A carboxylic acid having the following structure or a bioisostere thereof, or a pharmaceutically acceptable salt thereof, or a prodrug thereof:

(Where the dotted line indicates the presence or absence of a bond;
A is — (CH ₂ ) ₆ —, cis —CH ₂ CH═CH— (CH ₂ ) ₃ — or —CH ₂ C≡C— (CH ₂ ) ₃ —, in which one or two Can be substituted by S or O; or A is — (CH ₂ ) _m —Ar— (CH ₂ ) _o —, Ar is an interarylene or heterointerarylene, and m and the sum of o is 1, 2, 3 or 4 and one CH ₂ can be replaced by S or O;
U ¹ is individually hydrogen; OH; O; S; F; Cl; Br; I; CN; or O-alkyl having 1, 2, 3, 4, 5 or 6 carbon atoms;
J ¹ is hydrogen; F; Cl; Br; I; O; OH; CN; O-alkyl having 1, 2, 3, 4, 5 or 6 carbon atoms; 1, 2, 3, 4, 5 Or alkyl having 6 carbon atoms; or CF ₃ ;
J ² is O or OH; and
B is aryl or heteroaryl).

Y is CO ₂ R ² , CON (R ² ) ₂ , CON (OR ² ) R ² , CON (CH ₂ CH ₂ OH) ₂ , CONH (CH ₂ CH ₂ OH), CH ₂ OH, P (O) (OH) ₂ , CONHSO ₂ R ² , SO ₂ N (R ² ) ₂ , SO ₂ NHR ² , the following:

Wherein R ² is individually H, C ₁ -C ₆ alkyl, unsubstituted phenyl or unsubstituted biphenyl.
The compound according to claim 1, which is selected from:

The compound according to claim 1 or 3 having the following formula, a pharmaceutically acceptable salt thereof or a prodrug thereof:

A _{_{is, - (CH 2) m -Ar-}} (CH 2) o - a and; Ar is interarylene or heterointerarylene, the sum of m and o is 1, 2, 3, or 4, 1 CH ₂ may be replaced by S or O, and compounds of any one of claims 1 to 6.

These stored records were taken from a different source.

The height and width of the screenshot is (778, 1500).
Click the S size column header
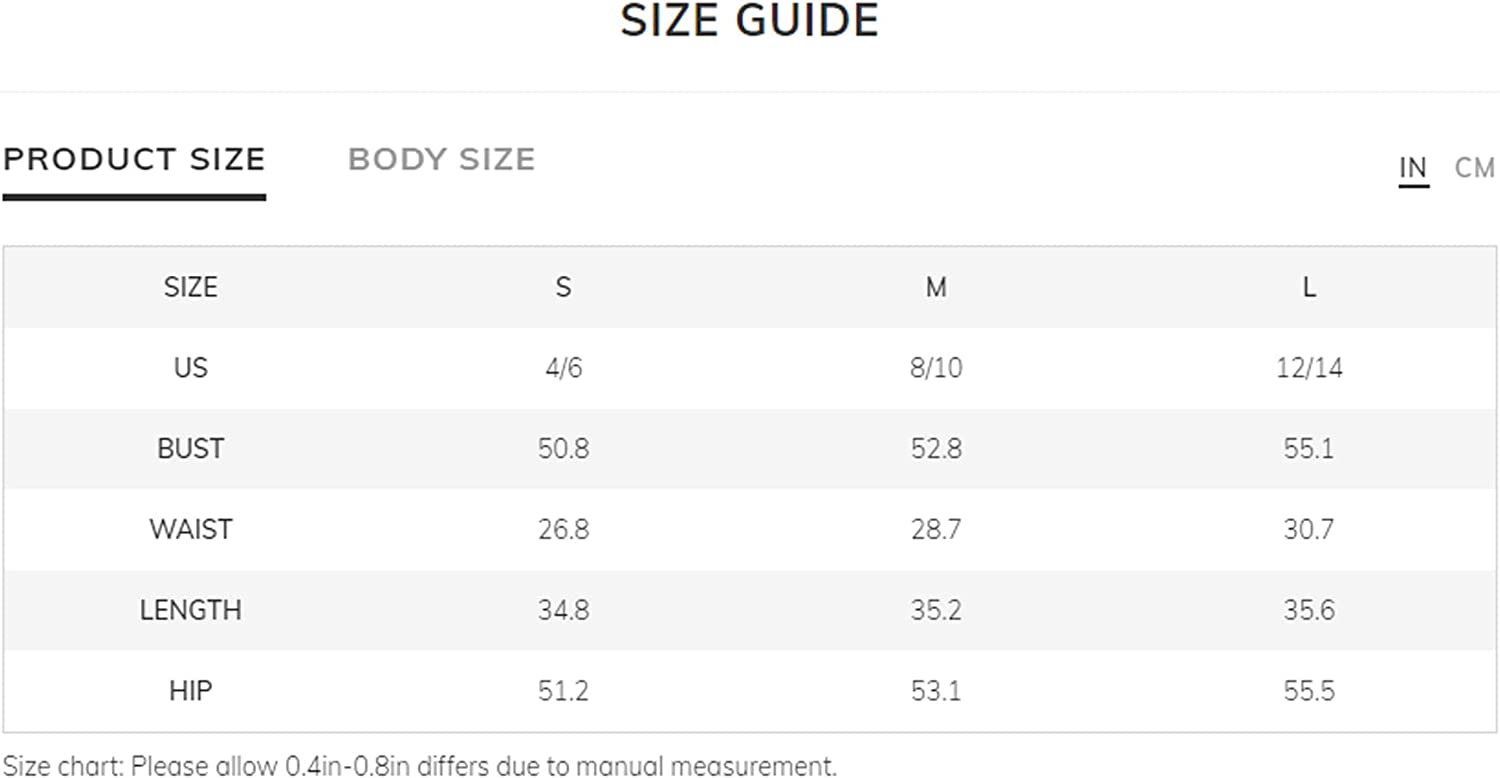pyautogui.click(x=563, y=288)
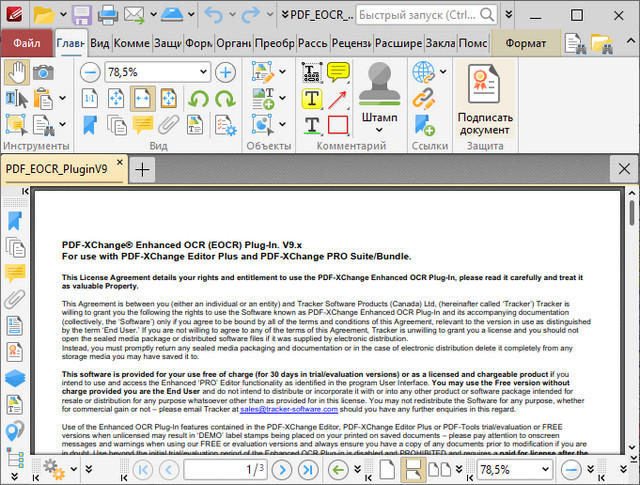This screenshot has height=485, width=640.
Task: Click the Save floppy disk icon
Action: click(x=81, y=15)
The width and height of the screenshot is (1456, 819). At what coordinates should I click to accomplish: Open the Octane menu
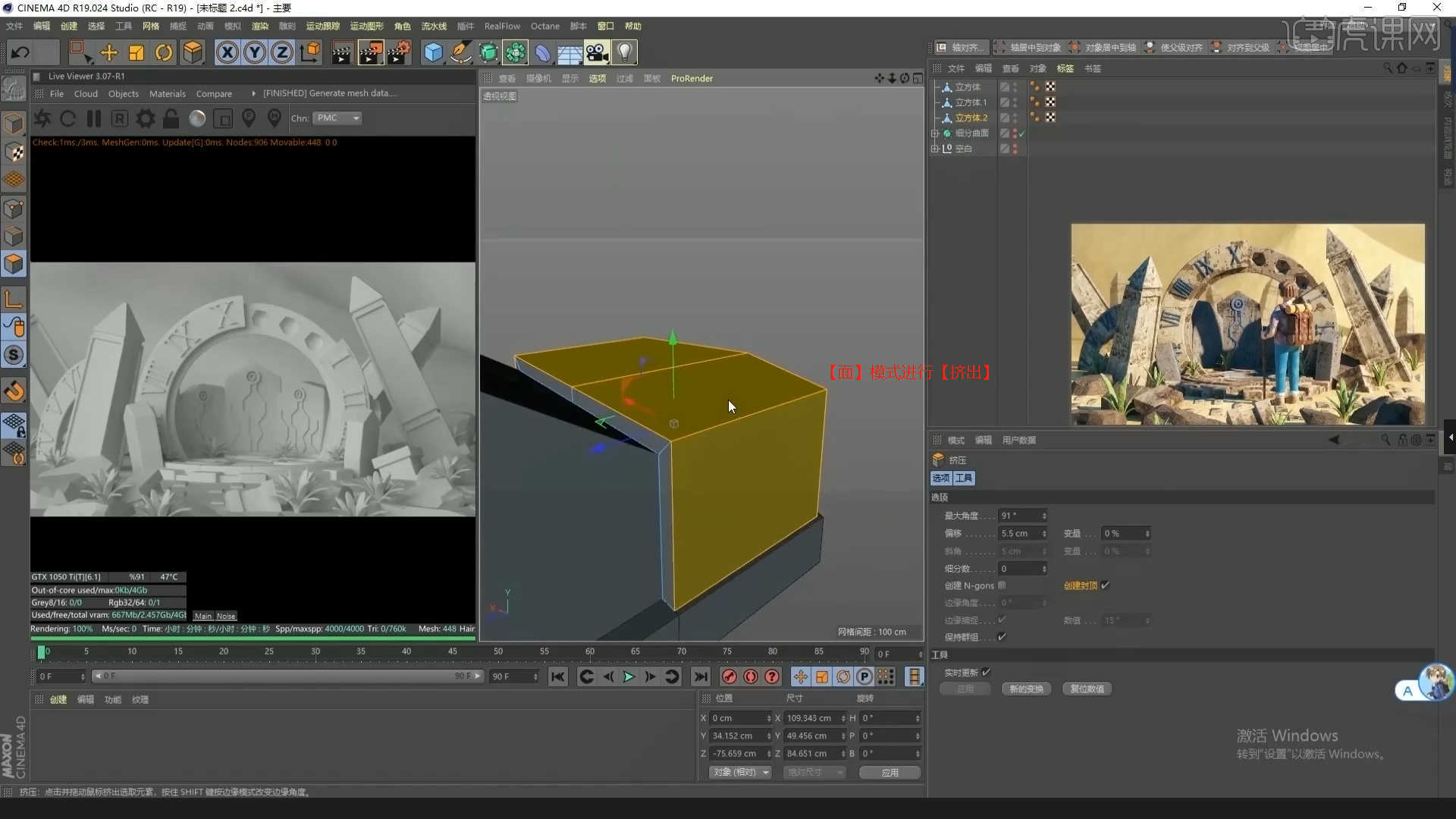click(544, 26)
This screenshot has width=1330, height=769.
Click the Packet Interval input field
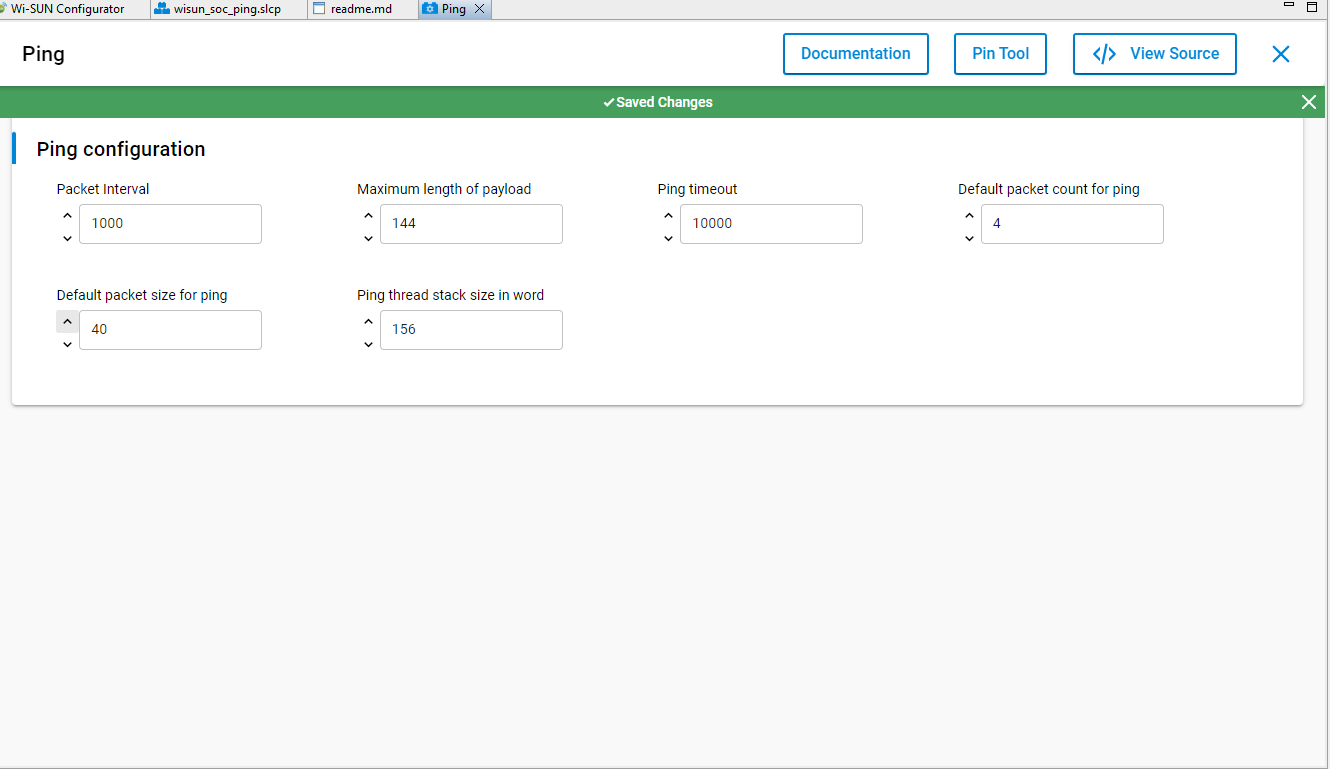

A _{_{is, - (CH 2) 3 Ar}} -, - O (CH 2) 2 Ar -, - CH 2 OCH 2 Ar -, - (CH 2) 2 OAr, -O (CH 2) 2 Ar -, - CH ₂ OCH ₂ Ar- or - (CH ₂₎ be a ₂ OAr; Ar is a monocyclic inter heteroarylene, 7. a compound according.

9. A compound according to claim 8, wherein Ar is interthienylene, interthiazolylene , or interoxazolylene .

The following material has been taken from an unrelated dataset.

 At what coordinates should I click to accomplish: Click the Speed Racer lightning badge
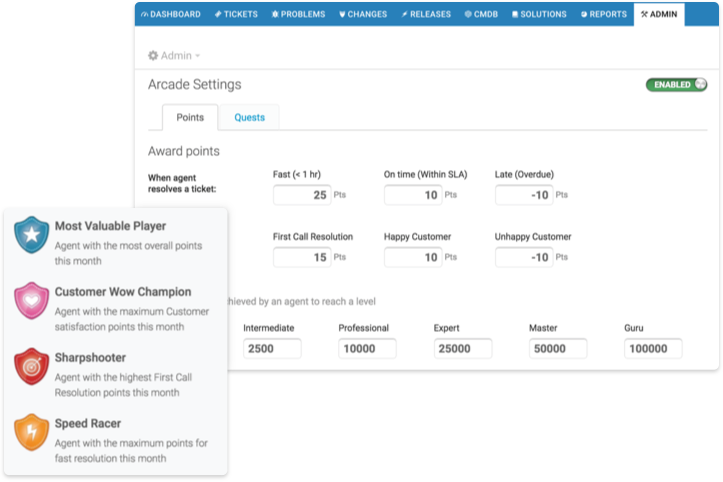32,432
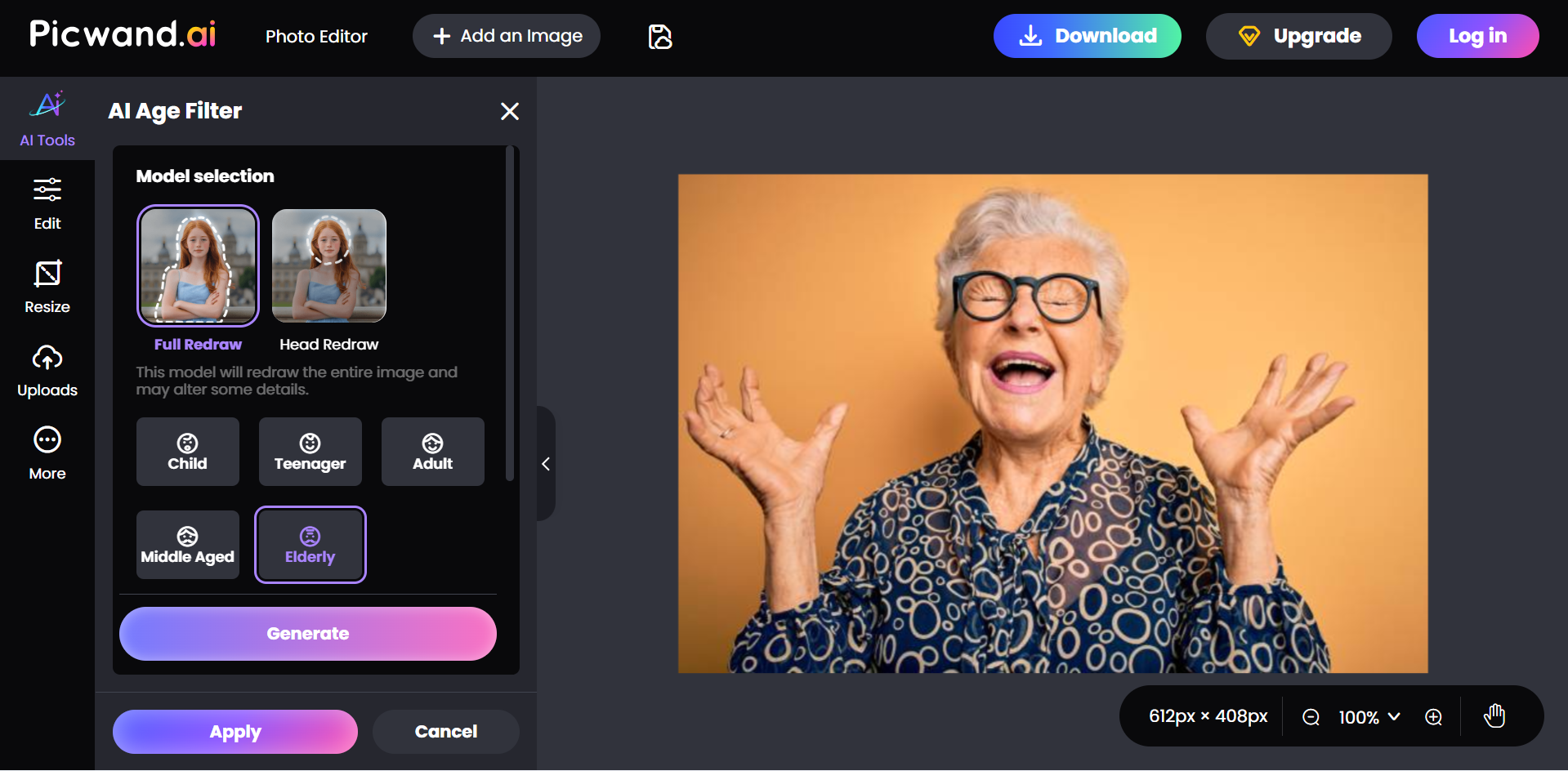
Task: Open the Photo Editor menu
Action: 316,36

7. The compound of claim 6, having the following formula, pharmaceutically acceptable salt or prodrug thereof:

12. A compound according to any one of claims 1 to 11 wherein B is substituted or unsubstituted phenyl or substituted or unsubstituted pyridinyl .

Use of a compound according to any one of claims 1 to 12 in the manufacture of a medicament for the treatment of glaucoma or ocular hypertension in mammals.

A pharmaceutical composition for treating glaucoma or ocular hypertension, comprising the compound according to any one of claims 1 to 12 .

A composition comprising the compound according to any one of claims 1 to 12 and being an ophthalmically acceptable liquid.